[Data entries]
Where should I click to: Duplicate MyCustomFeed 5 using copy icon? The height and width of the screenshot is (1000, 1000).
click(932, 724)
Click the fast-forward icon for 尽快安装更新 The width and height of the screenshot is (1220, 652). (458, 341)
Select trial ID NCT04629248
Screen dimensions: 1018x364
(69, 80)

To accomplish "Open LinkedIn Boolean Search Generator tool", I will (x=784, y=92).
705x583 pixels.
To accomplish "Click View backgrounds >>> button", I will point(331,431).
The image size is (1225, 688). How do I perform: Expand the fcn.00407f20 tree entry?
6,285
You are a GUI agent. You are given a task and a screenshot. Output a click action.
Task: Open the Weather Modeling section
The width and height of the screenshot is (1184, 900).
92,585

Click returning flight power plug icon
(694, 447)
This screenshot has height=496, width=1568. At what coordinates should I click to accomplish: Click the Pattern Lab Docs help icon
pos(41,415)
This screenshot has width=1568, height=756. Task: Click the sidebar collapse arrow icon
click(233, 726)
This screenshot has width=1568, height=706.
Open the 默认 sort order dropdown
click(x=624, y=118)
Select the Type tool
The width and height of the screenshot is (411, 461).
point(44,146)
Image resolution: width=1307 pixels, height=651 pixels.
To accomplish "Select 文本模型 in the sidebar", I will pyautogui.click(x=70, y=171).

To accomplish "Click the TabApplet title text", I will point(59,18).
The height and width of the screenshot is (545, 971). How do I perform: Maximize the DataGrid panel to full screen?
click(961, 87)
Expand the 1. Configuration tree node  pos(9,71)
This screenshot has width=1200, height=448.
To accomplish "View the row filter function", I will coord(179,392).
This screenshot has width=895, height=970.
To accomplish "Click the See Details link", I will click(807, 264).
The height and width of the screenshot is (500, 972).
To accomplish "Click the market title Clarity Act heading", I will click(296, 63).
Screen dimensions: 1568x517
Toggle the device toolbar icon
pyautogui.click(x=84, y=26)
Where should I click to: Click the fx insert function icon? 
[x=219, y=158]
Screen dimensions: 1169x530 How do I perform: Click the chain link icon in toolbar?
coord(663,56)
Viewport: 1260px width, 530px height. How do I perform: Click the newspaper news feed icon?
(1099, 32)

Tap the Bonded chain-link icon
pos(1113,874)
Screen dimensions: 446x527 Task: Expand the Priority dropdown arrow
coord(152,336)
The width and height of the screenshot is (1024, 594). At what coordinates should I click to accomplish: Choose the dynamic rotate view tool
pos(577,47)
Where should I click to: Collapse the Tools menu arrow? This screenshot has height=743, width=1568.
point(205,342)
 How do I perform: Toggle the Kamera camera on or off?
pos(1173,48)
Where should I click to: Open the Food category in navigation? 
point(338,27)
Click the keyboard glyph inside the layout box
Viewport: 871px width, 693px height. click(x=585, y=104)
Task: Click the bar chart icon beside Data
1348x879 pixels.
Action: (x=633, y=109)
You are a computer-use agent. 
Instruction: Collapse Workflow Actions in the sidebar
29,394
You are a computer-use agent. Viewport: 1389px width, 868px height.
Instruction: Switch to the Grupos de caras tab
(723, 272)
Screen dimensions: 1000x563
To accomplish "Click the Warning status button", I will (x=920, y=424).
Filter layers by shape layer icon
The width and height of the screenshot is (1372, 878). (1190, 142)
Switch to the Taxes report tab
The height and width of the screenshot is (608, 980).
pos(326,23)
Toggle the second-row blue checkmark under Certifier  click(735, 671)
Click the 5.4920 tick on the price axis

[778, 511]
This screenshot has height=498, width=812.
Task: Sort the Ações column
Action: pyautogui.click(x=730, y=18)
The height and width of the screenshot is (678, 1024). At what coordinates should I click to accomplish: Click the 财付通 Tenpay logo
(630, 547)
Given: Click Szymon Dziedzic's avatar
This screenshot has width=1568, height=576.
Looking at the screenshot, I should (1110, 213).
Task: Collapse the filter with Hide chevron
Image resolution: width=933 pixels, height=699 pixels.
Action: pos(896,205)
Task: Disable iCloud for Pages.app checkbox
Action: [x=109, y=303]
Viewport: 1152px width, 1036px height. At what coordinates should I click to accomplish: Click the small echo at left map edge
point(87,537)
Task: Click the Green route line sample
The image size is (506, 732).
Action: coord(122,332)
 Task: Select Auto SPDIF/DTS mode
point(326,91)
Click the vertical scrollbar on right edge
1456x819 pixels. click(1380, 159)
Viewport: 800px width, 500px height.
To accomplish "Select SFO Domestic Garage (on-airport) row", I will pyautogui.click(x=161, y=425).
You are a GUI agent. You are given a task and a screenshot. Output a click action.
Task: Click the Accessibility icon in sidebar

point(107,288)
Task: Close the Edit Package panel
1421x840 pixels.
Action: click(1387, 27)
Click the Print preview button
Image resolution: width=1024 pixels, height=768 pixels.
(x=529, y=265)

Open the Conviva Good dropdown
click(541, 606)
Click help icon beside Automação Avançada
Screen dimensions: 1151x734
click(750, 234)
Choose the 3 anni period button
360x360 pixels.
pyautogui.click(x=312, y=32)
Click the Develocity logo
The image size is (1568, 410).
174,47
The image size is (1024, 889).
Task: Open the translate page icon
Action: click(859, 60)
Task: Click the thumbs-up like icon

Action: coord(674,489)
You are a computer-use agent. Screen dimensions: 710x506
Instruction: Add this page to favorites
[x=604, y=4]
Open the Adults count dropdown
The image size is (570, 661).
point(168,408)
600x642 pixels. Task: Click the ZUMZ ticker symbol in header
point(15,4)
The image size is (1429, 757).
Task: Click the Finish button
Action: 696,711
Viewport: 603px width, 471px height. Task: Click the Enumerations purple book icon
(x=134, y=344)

> [What you have to do] Using only the data above, copy out the lines that include the word "computer".

> [Output for this task]
You are a computer-use agent. 
You are a computer-use agent. Viewport: 1389px width, 868px height.
You are a computer-use agent. Screen dimensions: 710x506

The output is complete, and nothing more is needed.